How to Order Without Shooting Yourself in the Foot

Quantity
Buy a buffer so you have enough for production + a few to destroy / test.

Packaging: always confirm packing method. Some just dump loose parts into bubble envelopes. After 2 weeks transit – pins look like modern art. No feeder handles kilo-bags of bent chips.

LPT: Keep a few verified genuine chips as your golden sample. Your forever reference for visual & dimensional checks.

Incoming Inspection – Visual Check

Grab samples immediately and hit them under stereo microscope. Compare among themselves first, then vs golden sample. Look at:

  • Index marks (dimples / notches) – must be consistent across batch. Sanded fakes have shallow/small mixed with deep/large. Shape & size must match golden / datasheet?

    Samples 1 & 2 close-up

    Counterfeit TC4428ACOA chips (sample 1 & 2): see the index marks

    Samples 1 & 2 close-up

    Counterfeit TC4428ACOA chips (sample 3 & 4): see the index marks

    Samples 5 & 6 close-up

    Counterfeit TC4428ACOA chips (sample 5 & 6): see the index marks

  • Bottom side – many packages have circular mold mark or logo recess. Present & correct?

    Counterfeits from the bottom side

    Countefeits from the bottom side: note inconsistent marking

  • Pin geometry & finish – especially power parts. Look at lead trim & form. Fakes often have sloppy cuts or weird angles – obvious side-by-side.

  • Logo geometry – crooks mangle fonts & proportions. Overlay real logo on screen and compare curves, spacing, thickness.

  • Date code – must make sense. Don’t buy “new” 2026 parts with 2018 codes.

  • Molding compound – naked eye or USB cam won’t show it. Stereo scope reveals different color, texture, finish vs genuine. Here’s the photo anyway:

    Poor quality molding

    Quite often molding is poorly made

  • Package dimensions – micrometer on thickness. Sanded = thinner. Also check body width/length – different mold = different dims.

Chip Body Thickness
1 1.40 mm
2 1.57 mm
3 1.46 mm
4 1.48 mm
5 1.35 mm
6 1.41 mm

Blacktopping / Marking Permanency Test (Acetone)

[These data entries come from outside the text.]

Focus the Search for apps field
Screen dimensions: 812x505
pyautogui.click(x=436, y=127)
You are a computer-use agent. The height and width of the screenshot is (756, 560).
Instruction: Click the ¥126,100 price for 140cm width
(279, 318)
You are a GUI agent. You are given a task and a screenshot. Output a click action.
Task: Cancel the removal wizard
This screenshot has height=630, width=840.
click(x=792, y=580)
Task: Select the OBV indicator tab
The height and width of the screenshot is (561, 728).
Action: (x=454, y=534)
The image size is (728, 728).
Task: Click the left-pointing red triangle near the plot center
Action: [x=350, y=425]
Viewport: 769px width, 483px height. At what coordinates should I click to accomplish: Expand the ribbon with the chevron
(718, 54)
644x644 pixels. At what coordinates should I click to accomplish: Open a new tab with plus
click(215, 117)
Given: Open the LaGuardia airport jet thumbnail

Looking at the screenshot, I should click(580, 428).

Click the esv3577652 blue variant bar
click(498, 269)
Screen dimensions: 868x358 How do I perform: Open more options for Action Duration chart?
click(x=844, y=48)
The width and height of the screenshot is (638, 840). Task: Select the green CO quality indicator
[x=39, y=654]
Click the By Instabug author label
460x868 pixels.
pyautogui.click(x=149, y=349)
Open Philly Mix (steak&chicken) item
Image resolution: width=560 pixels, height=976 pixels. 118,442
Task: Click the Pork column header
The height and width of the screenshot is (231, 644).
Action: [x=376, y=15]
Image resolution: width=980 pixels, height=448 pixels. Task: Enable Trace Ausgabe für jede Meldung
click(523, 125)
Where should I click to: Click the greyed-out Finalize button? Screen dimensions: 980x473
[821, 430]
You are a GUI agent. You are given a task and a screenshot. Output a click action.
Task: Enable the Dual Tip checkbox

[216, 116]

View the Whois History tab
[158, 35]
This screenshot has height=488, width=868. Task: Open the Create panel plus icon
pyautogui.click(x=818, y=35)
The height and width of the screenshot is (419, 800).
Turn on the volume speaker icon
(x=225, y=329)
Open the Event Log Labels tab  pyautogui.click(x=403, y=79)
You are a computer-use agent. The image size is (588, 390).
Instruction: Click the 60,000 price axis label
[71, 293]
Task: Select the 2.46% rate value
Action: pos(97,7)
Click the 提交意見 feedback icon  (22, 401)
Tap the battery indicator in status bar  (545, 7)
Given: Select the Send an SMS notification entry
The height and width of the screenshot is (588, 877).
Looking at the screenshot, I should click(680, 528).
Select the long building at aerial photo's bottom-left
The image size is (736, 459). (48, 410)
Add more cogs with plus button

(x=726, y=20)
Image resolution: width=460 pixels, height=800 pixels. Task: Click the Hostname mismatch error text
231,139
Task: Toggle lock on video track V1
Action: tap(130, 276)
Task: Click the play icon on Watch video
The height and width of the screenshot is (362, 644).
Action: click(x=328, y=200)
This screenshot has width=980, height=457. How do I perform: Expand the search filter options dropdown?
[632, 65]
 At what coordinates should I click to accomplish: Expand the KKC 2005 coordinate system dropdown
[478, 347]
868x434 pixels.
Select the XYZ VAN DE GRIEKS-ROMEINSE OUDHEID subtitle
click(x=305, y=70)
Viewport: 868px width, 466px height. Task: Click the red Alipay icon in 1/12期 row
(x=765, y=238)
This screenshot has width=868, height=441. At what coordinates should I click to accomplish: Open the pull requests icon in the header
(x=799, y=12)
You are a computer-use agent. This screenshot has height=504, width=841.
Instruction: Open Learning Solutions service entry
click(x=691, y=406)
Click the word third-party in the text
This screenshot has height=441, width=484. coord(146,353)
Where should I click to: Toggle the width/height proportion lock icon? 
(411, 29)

Cheap, fast test that catches most sanded + remarketed fakes. Non-destructive for the tested sample. Costs pennies, can save thousands.

Put a drop of acetone on small area (side or corner), rub gently with cosmetic stick 10–20 seconds. Check if:

  • markings smear or change color
  • stick picks up dark/black residue
  • surface turns matte or texture changes
  • worst case – old original marking appears underneath

For tougher coatings: warm acetone bath (~50 °C) in beaker with magnetic stirrer.

Passing the test does NOT mean 100% genuine.
It’s just one filter – but a very good one.

Price is no protection

Think paying “market price” guarantees real parts? Wrong.

Another real case: company buyers scored a hard-to-get chip at catalog price. Showed me one piece – spotted fake with naked eye. Someone dumped counterfeits on the market at original price. Their supplier probably got burned too and accepted return… I wonder where those chips ended up? Probably in production at places with zero incoming inspection.

Aftermath

Always buy from trusted, authorized distributors.
Lead times suck, prices hurt – negotiate volume deals, be patient. At least you sleep at night.

Buying from unverified sources is playing Russian roulette. Don’t do it unless you have no choice – and if you must, NEVER leave it to purchasing alone. Buyers are salespeople, not engineers. Get an expert consultation to vet suspicious sources.

Build on bad components → ship bad products → destroy your reputation

I shared a few real stories and the simplest checks that actually work in a small lab. Do you already run similar routines? How effective are they in practice? Or is this whole counterfeit nightmare still new to you – and now you realize how critical it really is?